In Little v State of Victoria [1999] VSCA 113 the applicant contended that the coronation oath impresses upon the Attorneys-General a duty to ensure that none suffer injustice from abuses of judicial power, which was rejected by the court. This decision was later upheld by the High Court in Little v State of Victoria [2000] HCATrans 226. Also in the High Court in An application by Stanbridge [1996] HCATrans 175 it was stated: “No judge is more conscious of the Oath of Allegiance to the Queen than I, who have taken twelve of them, nor of the Queen’s Coronation Oath but, if you remember, the Coronation Oath goes on to say: …according to the laws and usages respectively in force. And that is what Her Majesty promised. That is what her judges perform. They conform to the law, according to the law as it is made in the particular dominions. Otherwise, it would be very difficult. I was in India last week, and the God in India who is worshipped is worshipped in places that are not churches. God in a number of the Queen’s dominions at that time was called something different, so that it is very difficult to draw anything from the Coronation Oath, because all the Queen promised to do was to uphold the law as it was made in the different dominions.”

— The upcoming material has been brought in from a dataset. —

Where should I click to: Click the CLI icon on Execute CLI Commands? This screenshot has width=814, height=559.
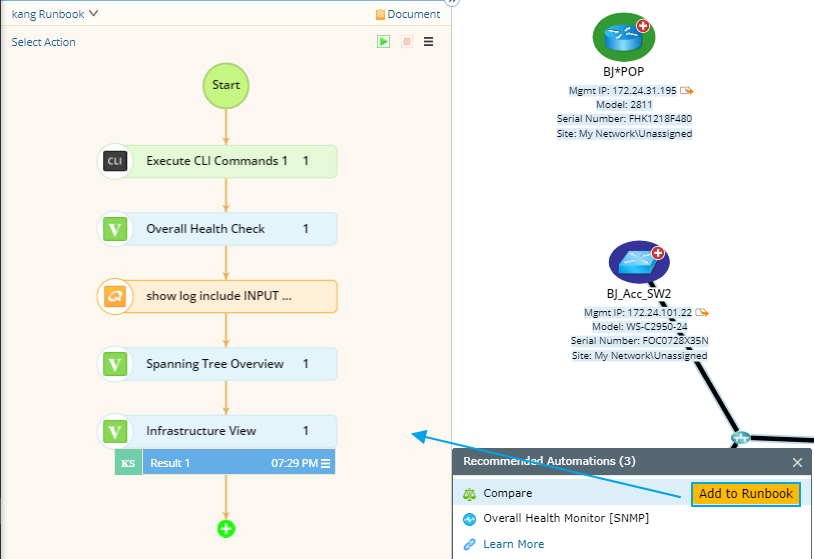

(9) There was nothing explicitly stated in the submissions regarding the Australia Acts 1986 for which a declaration was sought, but I will elaborate on this point. The validity of the Australia Acts were upheld in Attorney-General (WA) v Marquet (2003) HCA 67 and in Shaw v Minister for Immigration and Multicultural Affairs (2003) HCA 72 and accepted as valid in Sue v Hill [1999] HCA 30. It was held by a majority in the first case, and unanimously in the second, that it was sufficient that the Act had been passed in reliance on section 51(xxxviii) of the Constitution, which gives the Commonwealth parliament power to legislate at the request of the State parliaments.

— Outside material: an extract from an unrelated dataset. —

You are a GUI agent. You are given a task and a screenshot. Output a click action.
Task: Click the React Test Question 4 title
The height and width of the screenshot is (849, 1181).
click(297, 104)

In the United Kingdom, Queen Elizabeth II personally assented to the Australia Act 1986 (UK) on 17 February 1986, and on 24 February 1986 she proclaimed that the Australia Act 1986 (UK) would come into force at 0500 Greenwich Mean Time on 3 March. It was passed in the United Kingdom as part of the laws of the United Kingdom. On this point, I must again refer to the decision of the Privy Council in British Railway Board v Pickin (1974) AC 765 in which Lord Reid said: “When an enactment is passed there is finality unless and until it is amended or repealed by Parliament.  In the Courts there may be argument as to the correct interpretation of the enactment: there must be none as to whether it should be on the statute book at all.” Therefore, “the status of the validity of the Australia Act 1986 (UK) and the status for recognition of the Australia Act 1986 (Cth).” is a certainty, and cannot be challenged by the courts of the United Kingdom.

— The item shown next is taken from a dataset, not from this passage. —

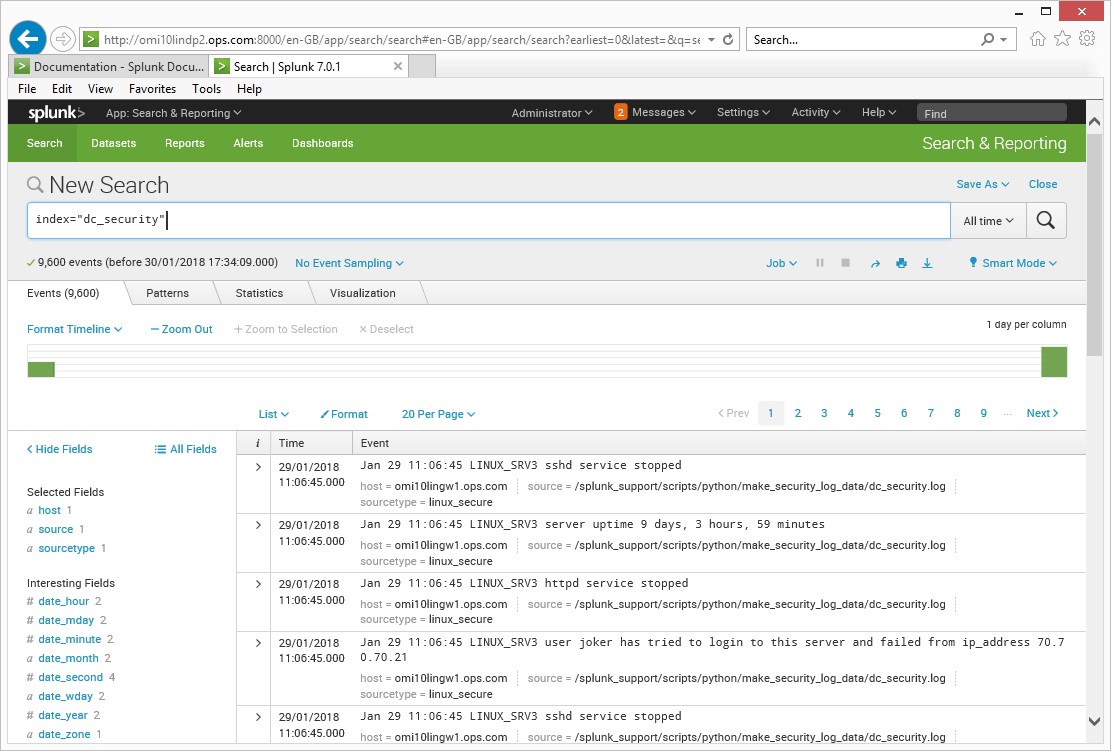Click the Hide Fields link
This screenshot has height=751, width=1111.
tap(60, 449)
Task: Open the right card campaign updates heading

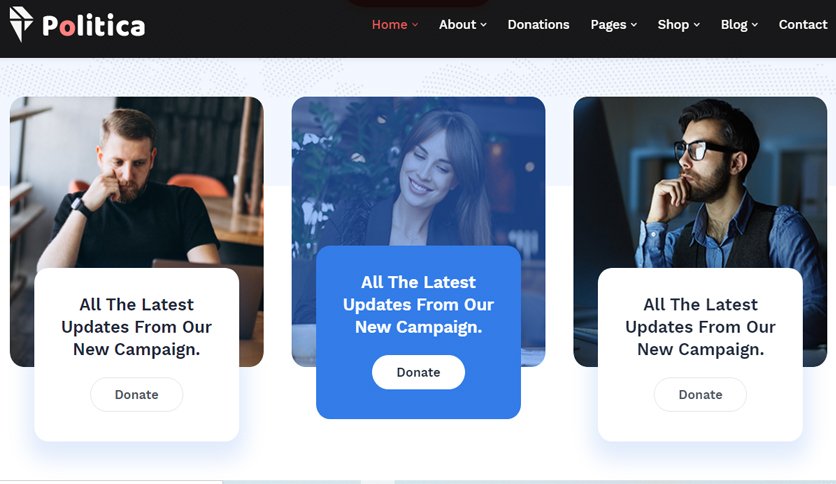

After I had heard in late 2021 from a video by Wayne Glew that the application had failed, I challenged Rodney Culleton on why he had not informed his followers of this fact.

272661937_161158582919381_1665322456400117087_n

As of April 2022 as I update this article, I have still not seen any formal announcement by the Great Australian Party that the case had been rejected. Rodney Culleton briefly mentioned in a video that Justice Farbey had allegedly said the UK High Court can’t proceed until he “had allowed the Australian courts to hear the matter” but neglected to mention they obviously can’t hear the matter at all due to the precedents cited above. 

I have requested a copy of the transcript or judgement of the case from the UK High Court, and will update this article with the file as soon as I receive it.